» **Your goal**: For the data below, retype word for word the lines from the one containing "The width and" through the one containing "This screenshot has width=800, height=600."; drop the pictures.

[Saved data entries]
++++++

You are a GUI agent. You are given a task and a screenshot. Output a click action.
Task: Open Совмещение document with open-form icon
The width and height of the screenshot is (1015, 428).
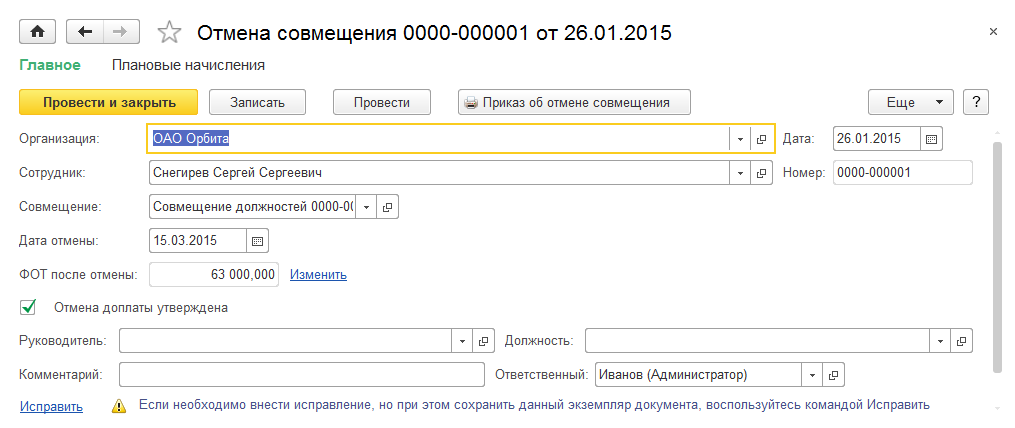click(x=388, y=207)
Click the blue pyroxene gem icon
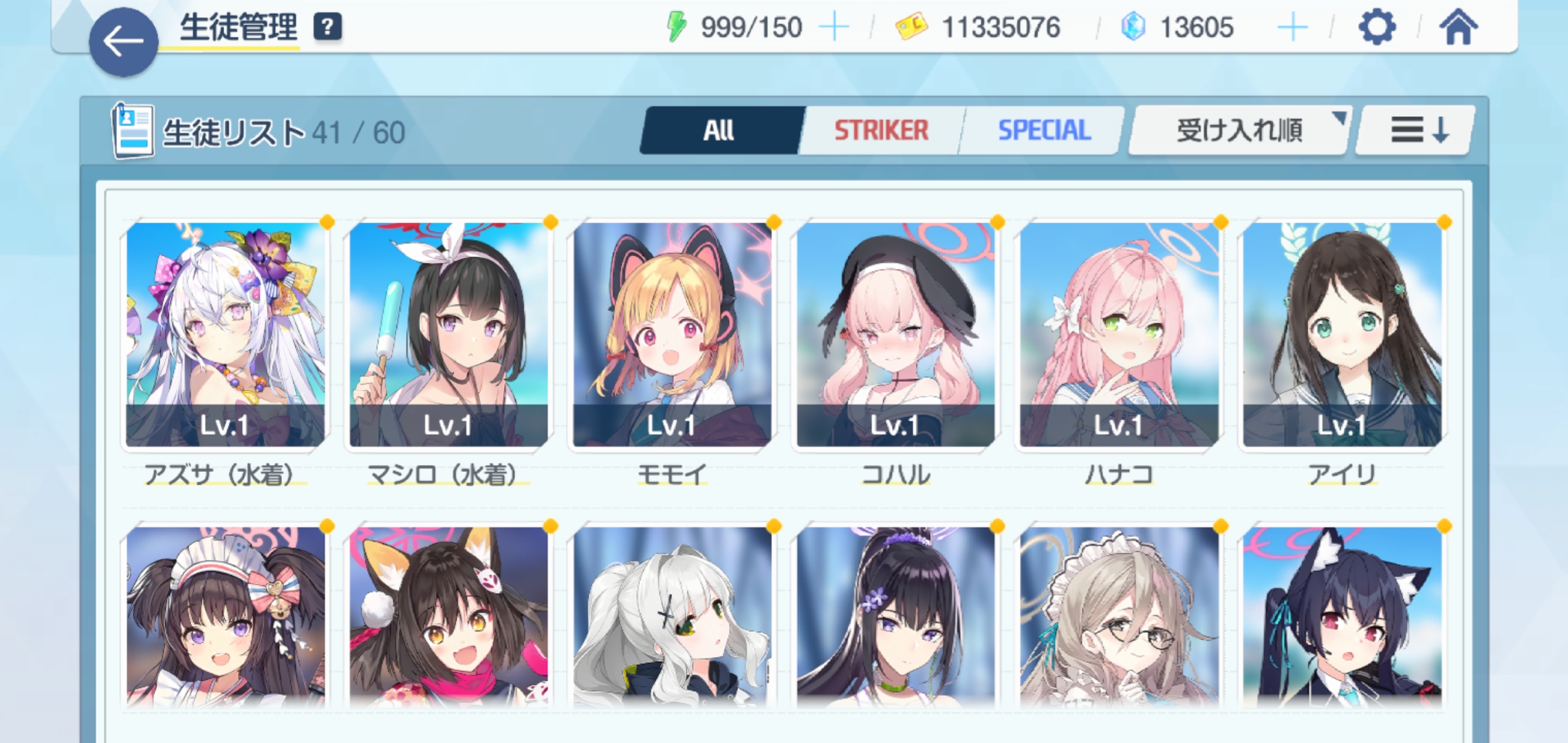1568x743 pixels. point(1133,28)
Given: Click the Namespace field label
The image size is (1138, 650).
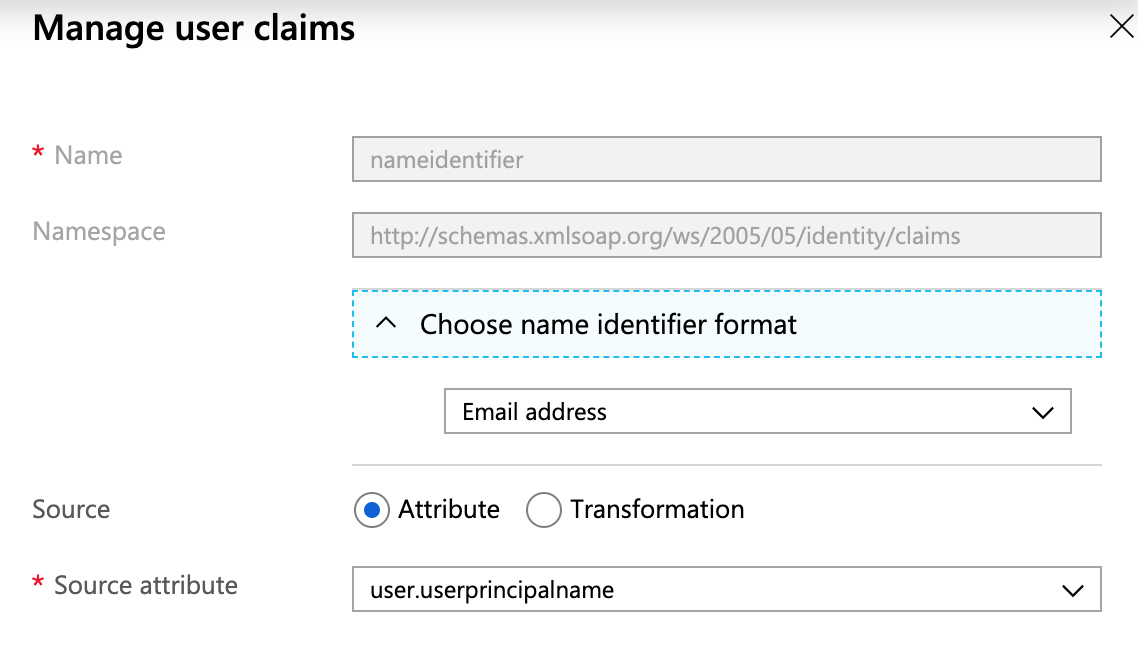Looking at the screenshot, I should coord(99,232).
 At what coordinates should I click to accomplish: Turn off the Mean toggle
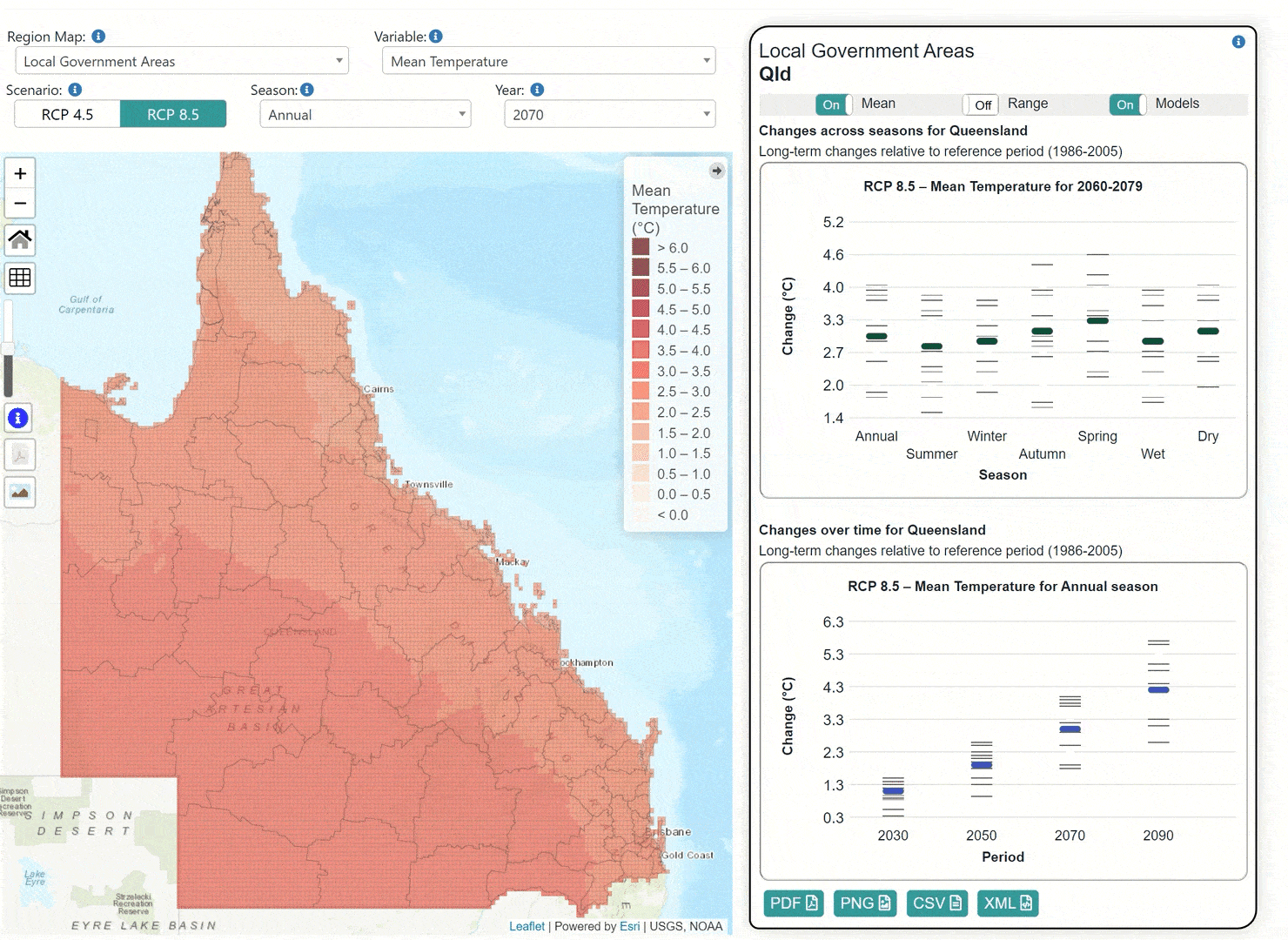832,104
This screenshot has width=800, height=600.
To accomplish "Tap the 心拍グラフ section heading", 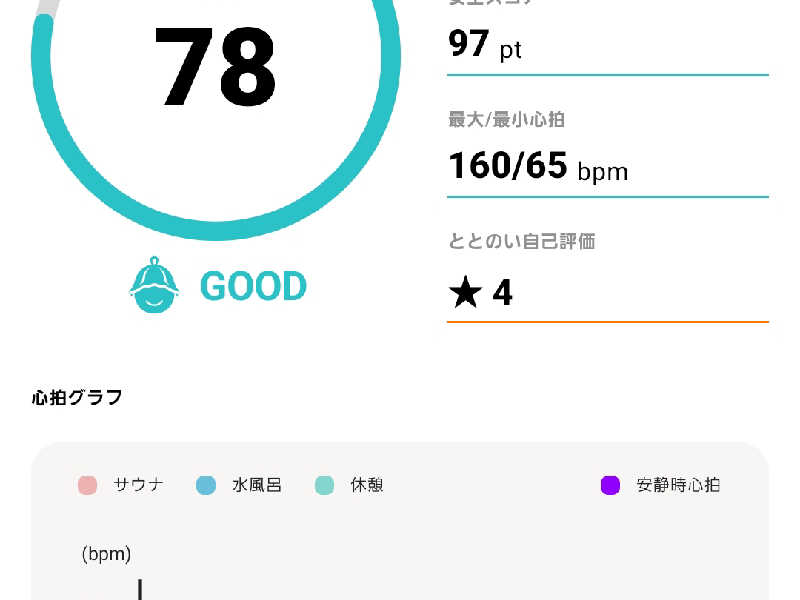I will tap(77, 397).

++++++

» **Solution to this exercise**:
The width and height of the screenshot is (1015, 428).
click(x=388, y=207)
Click the blue pyroxene gem icon
1568x743 pixels. point(1133,28)
Given: Click the Namespace field label
The image size is (1138, 650).
Looking at the screenshot, I should coord(99,232).
 At what coordinates should I click to accomplish: Turn off the Mean toggle
832,104
This screenshot has width=800, height=600.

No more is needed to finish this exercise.